Arts Day At The Legislature Celebrates Longevity, Focuses On The Future

Fiddle and guitar players playing music
Augusta heritage Center musicians play on Arts Day at the West Virginia Legislature.
Conor Martin/West Virginia Public Broadcasting

Musicians, theater folks, painters and sculptors filled the Capitol rotunda on Arts Day at the 2023 West Virginia Legislature. There were themes of longevity among the muses, along with an amiable artistic forecast for the future.  

Visitors do much more than fiddle around at the Augusta Heritage Center in Randolph County. Celebrating 50 years of preserving and elevating traditional West Virginia art forms, Executive Director Seth Young said the center’s annual July Heritage Series workshops have become an international arts mecca. 

“It’s three weeks of music, art, craft, folklore, foodways and folkways on the campus of Davis and Elkins College,” Young said. “People come from all over the world to study things such as Cajun and Creole culture, swing music, classic country music, bluegrass, vocal blues, old-time music, and of course crafts, folkways and folklore.”

West Virginia Public Broadcasting’s Mountain Stage is celebrating 40 years of live music performances. Associate Director Mallory Richards said with a network of more than 290 stations airing the program around the globe, Mountain Stage is West Virginia’s calling card to the world.

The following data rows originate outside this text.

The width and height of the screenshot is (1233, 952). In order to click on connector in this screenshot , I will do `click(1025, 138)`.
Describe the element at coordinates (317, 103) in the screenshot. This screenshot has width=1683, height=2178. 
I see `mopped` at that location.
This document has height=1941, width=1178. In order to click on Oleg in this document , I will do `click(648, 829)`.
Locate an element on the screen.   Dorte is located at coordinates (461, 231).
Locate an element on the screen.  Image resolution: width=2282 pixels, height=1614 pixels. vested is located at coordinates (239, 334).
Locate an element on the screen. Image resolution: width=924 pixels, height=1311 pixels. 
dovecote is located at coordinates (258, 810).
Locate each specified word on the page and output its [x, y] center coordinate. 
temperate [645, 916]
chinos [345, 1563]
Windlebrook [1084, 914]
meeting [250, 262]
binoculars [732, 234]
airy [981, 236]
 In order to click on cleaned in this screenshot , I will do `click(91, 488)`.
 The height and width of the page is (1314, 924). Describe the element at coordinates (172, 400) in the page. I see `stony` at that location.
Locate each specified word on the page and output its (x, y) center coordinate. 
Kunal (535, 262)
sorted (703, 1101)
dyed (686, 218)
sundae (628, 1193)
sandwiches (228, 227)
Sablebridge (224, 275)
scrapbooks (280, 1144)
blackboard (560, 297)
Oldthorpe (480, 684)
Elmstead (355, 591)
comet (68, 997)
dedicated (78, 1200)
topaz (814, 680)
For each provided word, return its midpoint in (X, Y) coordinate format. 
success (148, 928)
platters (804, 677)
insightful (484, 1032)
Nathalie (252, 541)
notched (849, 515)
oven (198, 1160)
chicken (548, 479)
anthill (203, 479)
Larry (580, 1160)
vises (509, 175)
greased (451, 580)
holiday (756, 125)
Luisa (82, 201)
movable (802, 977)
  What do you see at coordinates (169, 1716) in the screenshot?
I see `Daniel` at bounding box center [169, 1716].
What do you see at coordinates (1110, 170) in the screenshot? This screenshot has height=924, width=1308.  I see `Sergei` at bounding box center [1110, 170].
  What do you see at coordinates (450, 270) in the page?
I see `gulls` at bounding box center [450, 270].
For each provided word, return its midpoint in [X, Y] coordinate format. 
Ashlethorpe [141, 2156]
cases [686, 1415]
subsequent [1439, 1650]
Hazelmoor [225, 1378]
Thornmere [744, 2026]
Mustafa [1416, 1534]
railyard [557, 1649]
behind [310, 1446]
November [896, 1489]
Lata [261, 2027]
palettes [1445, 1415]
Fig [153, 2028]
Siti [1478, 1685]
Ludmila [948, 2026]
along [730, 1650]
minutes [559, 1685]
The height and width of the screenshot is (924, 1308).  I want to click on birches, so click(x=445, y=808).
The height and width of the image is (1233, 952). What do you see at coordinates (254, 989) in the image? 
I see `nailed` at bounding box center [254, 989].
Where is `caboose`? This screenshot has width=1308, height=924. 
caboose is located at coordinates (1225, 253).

“You can tune in wherever you are. You could be in the car driving down the road or you can join us here in Charleston, West Virginia for a live show,” Richards said. “It really goes back to hospitality. Everyone’s treated equally. Our artists backstage, it’s like welcoming a family home.”

Ten or so years ago, when West Virginia’s public schools faced serious budget challenges, many said the arts were not a priority. They asked, do we really need a band or theater department? In 2023, the opposite seems true.

Singing in the Senate chamber, the Appalachian Children’s Choir is living proof of what state Curator of Arts, Culture and History Randall Reid-Smith said is a statewide, flourishing font of artistic creativity.

“I was just at the Wood County Board of Education to present awards. They were recognized in all the arts, and they just put back in their school system, fifth grade band. I mean, that is huge,” Reid-Smith said. “We just had, in the last two days, the West Virginia State Arts Conference. We had 147 arts organizations and individual artists that have wonderful outreach programs into our schools. And the thing that they were all excited about is that the arts are back. Arts are great and today we’re here at Arts Day, we have all 55 booths filled, it is all about the arts.” 

Reid-Smith said the only pure academic pursuit is the arts, that everything else in life is just an elective.

West Virginia Public Broadcasting is a state agency within the Department of Arts, Culture and History.